Your assignment:
Find the string "Task" in the records and copy each line where it occurs.

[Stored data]
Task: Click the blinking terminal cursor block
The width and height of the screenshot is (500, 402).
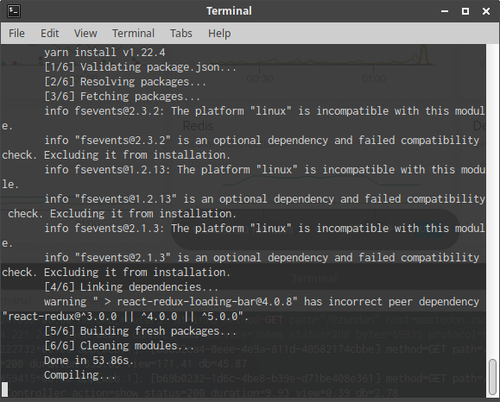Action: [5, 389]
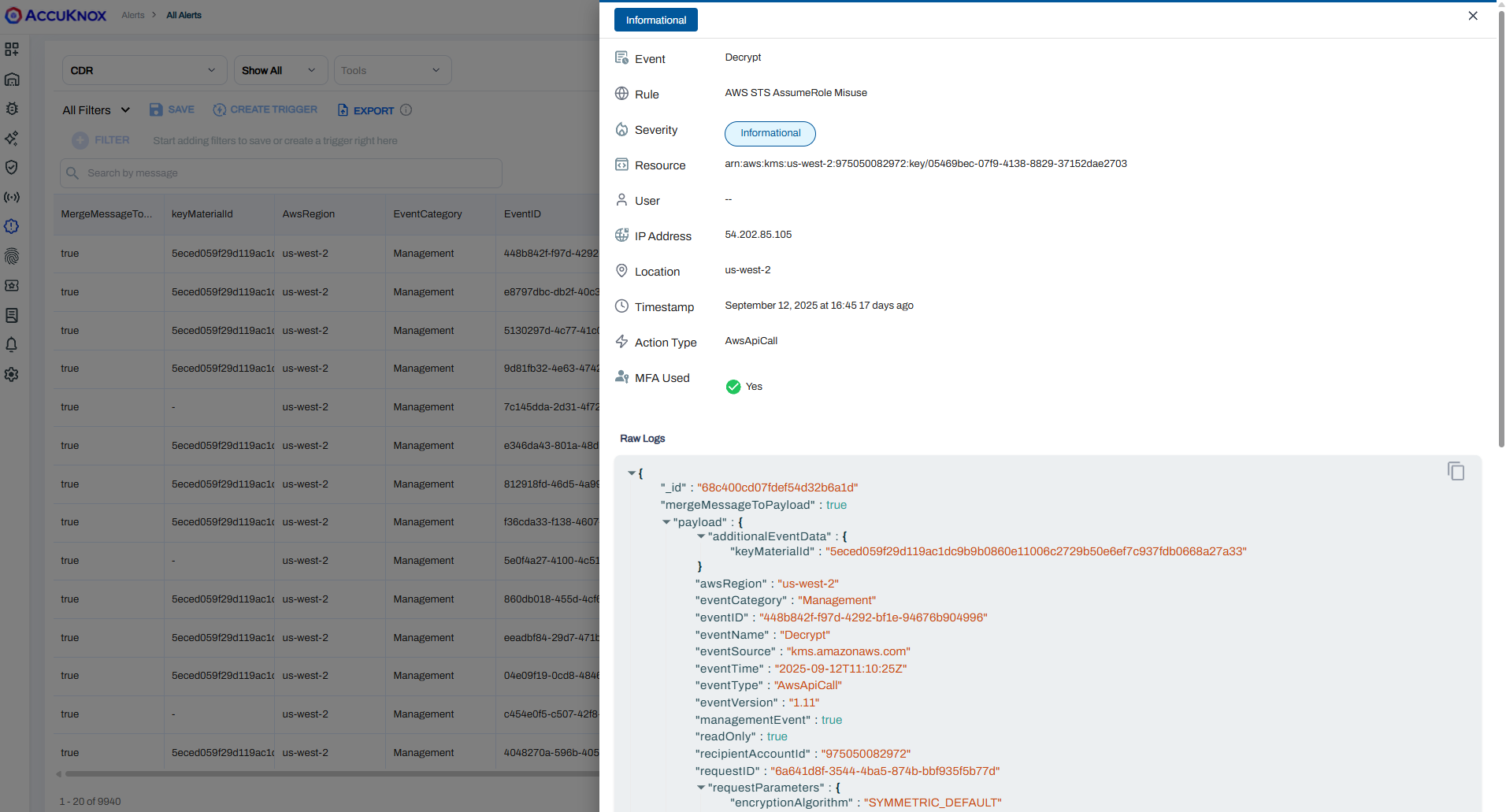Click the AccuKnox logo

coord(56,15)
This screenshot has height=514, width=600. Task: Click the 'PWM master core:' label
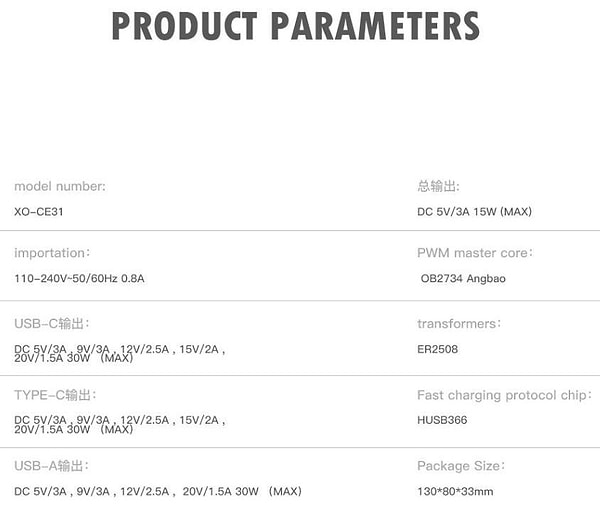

Answer area:
Task: Click the blinking terminal cursor block
This screenshot has height=514, width=600. Task: Click the 'PWM master core:' label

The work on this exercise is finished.